The entirety of the project's assets, design, development, and promotion was completed start to finish by the team within 5 – 6 weeks.
At the beginning of the group's process we were seeing how combining a bunch of visual ideas through a shared Pinterest account can bring up some reoccurring trends and sources of inspiration to base the branding around. Once the website was slowly becoming a more and more important part of this project, our sources became more cleaned up and narrowed down. The simplicity of black and white paired with a beautiful typeface and negative space was something than inspired some initial layouts.
To think of different ways the landing page can display student projects, I considered how uniform or dynamic the individual project modules could be from one another, or the ways in which project case study thumbnails should be cropped for each person.
For the case study pages, I initially designed a few types of templates depending on the number or image assets submitted by each student were designed to see how the page design could be translated. Through collaboration, this page was re-visited and refined to remain flexible with the content no matter how much content was being hosted.

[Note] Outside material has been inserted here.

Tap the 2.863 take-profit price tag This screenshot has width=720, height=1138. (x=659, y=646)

The Homepage served as an expansive landing page showcasing a primary image asset from each student project. On the about page, information about the reimagined thesis show can be found as well as a grid layout of some static and motion based assets shared to promote the show.
Student case studies were easily accessed through the site's landing page that led to individual pages for each case study. Starting with a header image and a project statement, projects links and additional image assets were submitted to students in ways we allowed them to design their projects to best fit the case
In addition, the design and development team also included a student directory at the bottom of each case study page to make it easy to navigate between projects. The name of the project title for a student appeared once hovered on.
To best correspond with different devices and screen sizes, the website was designed responsive across various screen sizes to accommodate content on each page in the best way possible. The styling of large text and basic paragraph styling allowed content to be scalable and readable from virtually any size and breakpoint.